Проходили дроби. Порошин обращает внимание на наблюдательность мальчика, его острый ум. "Если бы из наших имен и отчеств, - рассуждал Павел, - сделать доли, то те, у которых имена совпадают с отчеством, были бы равны целым числам, например, Иваны Ивановичи, Степаны Степановичи. А из Павла Петровича вышла бы дробь, доля, из Семена Андреевича тоже"... На одном из уроков наблюдательный мальчик заметил, что когда из четного числа вычитаешь нечетное, то и остаток будет нечетным. Он часто хворал, но не пытался избегать уроков, особенно часто жаловался на головные боли. "Ты знаешь, - говорил он Порошину, - голова у меня болит на четыре манера. Есть болезнь круглая, плоская, простая и ломовая. Сегодня - простая.
- Такое деление навряд ли медицине известно, - пошутил Порошин. Надобно будет у лейб-медика Карла Федоровича справиться.
- Карл Федорович, - возразил мальчик, - знает, я ему говорил, да он от каждой боли один рецепт выписывает, слабительные порошки. Круглая болезнь, это когда болит в затылке; плоская - если болит лоб, а простая когда просто болит. Хуже всего ломовая - когда болит вся голова"...
Князь Николай Михайлович Голицын, гофмейстер императрицы, пришел на половину наследника передать приглашение государыни к вечеру быть на концерте. Выразив свою радость по поводу встречи с наследником, Голицын участливо расспросил его об играх и занятиях и совсем неожиданно поинтересовался вдруг, что учит он из математики.
- Мы проходим дроби, - ответил Павел.
- Отчего же дроби? Это неправильно, - сказал Голицын. - Сначала нужно тройное правило учить, а дроби после. Не так ли, Никита Иванович?
Панин собирался что-то ответить, но наследник опередил его.
- Знать то не нужно, - резко возразил он, - когда мне иным образом показывают! А тому человеку, кто меня учит, больше вашего сиятельства в этом случае известно, что раньше надобно показывать, а что позже.
Порошин с чувством гордости выслушал ответ своего воспитанника. "Знай, сверчок, свой шесток", - подумал он.
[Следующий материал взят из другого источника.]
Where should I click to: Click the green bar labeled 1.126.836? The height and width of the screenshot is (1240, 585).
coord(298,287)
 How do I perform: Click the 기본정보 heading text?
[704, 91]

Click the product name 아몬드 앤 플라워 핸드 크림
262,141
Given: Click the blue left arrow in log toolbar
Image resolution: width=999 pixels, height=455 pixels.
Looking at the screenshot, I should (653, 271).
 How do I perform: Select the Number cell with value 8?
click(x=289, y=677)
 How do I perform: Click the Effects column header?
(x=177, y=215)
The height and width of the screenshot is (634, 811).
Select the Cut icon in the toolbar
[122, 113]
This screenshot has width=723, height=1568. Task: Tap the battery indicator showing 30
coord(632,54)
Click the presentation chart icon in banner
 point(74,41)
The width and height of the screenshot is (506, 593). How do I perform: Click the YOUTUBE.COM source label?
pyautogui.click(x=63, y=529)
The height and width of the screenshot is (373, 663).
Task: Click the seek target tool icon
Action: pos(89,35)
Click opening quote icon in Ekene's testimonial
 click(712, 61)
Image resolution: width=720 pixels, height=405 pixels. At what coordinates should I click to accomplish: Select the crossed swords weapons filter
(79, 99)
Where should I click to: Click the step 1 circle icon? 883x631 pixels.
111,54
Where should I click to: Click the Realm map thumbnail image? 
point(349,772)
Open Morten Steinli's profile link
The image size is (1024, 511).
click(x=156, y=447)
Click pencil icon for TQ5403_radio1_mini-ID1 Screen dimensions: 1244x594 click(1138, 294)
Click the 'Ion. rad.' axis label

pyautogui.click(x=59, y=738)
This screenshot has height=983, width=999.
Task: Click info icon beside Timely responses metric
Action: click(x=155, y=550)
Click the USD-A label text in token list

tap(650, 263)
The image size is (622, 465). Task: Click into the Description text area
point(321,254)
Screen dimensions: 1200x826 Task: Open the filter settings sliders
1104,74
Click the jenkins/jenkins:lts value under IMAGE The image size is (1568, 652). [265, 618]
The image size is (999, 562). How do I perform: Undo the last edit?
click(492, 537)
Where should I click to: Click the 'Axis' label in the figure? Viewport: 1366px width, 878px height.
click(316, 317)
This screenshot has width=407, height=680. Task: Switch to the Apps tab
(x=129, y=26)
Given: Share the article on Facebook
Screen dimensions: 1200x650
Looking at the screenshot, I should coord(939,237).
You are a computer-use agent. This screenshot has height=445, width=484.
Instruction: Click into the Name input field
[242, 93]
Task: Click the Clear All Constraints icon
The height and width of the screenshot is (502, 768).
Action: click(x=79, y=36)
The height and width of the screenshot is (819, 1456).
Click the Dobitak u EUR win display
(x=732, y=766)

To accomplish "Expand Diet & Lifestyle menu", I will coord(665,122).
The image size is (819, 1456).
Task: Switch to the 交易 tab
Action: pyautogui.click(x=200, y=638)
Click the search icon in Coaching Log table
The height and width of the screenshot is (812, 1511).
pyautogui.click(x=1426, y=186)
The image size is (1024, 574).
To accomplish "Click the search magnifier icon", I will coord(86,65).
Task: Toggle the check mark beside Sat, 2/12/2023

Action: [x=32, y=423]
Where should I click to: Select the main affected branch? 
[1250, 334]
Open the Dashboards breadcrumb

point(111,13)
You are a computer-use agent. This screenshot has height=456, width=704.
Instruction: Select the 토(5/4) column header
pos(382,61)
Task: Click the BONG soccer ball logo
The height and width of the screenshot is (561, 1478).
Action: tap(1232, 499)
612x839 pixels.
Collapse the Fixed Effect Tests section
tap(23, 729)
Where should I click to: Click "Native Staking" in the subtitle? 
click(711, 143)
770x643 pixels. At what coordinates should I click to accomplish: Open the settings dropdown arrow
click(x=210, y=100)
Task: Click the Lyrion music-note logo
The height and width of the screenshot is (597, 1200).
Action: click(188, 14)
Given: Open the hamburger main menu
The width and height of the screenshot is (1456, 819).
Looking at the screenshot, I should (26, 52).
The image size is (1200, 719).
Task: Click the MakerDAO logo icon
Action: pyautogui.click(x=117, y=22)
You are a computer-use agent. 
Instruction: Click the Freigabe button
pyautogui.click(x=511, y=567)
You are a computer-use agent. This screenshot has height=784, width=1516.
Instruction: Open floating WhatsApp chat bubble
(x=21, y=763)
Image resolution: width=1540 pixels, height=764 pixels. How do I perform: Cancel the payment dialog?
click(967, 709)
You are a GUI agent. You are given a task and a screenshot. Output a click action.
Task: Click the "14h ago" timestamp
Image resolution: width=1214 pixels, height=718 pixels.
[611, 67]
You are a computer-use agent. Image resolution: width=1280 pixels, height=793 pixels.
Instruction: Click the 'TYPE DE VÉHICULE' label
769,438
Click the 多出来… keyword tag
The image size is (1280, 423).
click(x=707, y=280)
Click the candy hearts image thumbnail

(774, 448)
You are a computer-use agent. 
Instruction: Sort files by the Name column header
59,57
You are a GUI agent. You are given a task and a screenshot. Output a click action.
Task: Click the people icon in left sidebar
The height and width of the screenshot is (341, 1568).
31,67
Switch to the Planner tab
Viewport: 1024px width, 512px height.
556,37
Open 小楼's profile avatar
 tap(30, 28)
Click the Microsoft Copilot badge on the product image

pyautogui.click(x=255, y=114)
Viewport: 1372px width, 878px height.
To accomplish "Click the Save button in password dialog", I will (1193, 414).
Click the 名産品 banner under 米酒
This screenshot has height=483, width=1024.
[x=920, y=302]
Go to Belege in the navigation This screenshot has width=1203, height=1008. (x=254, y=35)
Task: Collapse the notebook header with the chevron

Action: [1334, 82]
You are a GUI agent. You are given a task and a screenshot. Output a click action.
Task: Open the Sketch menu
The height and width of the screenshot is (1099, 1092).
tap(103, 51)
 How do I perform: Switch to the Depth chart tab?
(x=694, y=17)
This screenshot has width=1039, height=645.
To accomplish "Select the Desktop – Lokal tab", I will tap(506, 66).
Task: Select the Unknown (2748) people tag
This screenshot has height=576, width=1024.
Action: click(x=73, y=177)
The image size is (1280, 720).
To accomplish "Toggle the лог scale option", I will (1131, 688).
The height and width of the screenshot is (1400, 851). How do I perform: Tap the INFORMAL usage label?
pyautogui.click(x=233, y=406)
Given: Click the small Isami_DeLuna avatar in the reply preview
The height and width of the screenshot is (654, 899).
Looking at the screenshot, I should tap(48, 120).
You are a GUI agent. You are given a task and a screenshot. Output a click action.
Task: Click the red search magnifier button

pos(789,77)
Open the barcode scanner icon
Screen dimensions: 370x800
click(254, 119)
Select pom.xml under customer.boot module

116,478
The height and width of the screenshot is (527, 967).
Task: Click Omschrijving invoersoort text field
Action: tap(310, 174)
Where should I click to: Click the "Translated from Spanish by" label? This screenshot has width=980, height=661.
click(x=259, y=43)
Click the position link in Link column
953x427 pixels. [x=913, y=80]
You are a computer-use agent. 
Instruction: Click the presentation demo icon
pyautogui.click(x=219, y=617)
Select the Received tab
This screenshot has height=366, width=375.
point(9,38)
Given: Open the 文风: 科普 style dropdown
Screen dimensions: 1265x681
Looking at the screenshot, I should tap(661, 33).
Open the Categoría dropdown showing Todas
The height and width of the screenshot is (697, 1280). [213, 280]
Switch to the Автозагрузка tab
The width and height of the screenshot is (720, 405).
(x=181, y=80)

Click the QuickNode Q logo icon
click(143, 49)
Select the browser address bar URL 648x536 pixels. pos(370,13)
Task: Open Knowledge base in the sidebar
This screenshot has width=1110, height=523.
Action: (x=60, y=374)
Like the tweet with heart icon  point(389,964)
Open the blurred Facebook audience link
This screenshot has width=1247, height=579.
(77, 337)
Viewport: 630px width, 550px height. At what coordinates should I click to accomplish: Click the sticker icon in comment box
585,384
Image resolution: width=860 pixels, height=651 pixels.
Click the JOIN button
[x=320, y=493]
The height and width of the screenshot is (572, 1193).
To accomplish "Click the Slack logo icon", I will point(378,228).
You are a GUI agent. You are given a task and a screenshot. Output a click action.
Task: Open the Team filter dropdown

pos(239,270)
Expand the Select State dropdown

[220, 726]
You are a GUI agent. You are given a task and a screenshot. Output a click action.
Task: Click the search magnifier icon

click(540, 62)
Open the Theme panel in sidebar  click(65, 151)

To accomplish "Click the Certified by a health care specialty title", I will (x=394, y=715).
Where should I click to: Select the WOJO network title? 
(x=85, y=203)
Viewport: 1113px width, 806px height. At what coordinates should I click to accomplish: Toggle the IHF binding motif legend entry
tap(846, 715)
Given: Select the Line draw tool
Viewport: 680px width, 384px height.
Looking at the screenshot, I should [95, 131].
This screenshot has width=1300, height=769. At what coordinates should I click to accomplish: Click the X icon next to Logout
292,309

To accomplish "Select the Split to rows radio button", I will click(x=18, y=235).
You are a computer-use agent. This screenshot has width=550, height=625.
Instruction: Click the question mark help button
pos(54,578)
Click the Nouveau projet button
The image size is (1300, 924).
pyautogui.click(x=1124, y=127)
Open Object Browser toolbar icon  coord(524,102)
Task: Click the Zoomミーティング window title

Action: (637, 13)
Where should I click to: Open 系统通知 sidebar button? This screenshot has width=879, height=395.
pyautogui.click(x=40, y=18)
Суждения, высказываемые Павлом по разным поводам, часто поражают своей обдуманностью, а иногда и меткостью. Вот, например, одна из порошинских записей: "Его Высочество сего дня сказать изволил: "С ответом иногда запнуться можно, а в вопросе, мне кажется, сбиться никак не возможно". Влияние Порошина было благотворным: он умел сдерживать резкие порывы своего воспитанника, он развивал его ум и сердце - воистину пробуждал в Павле "чувства добрые".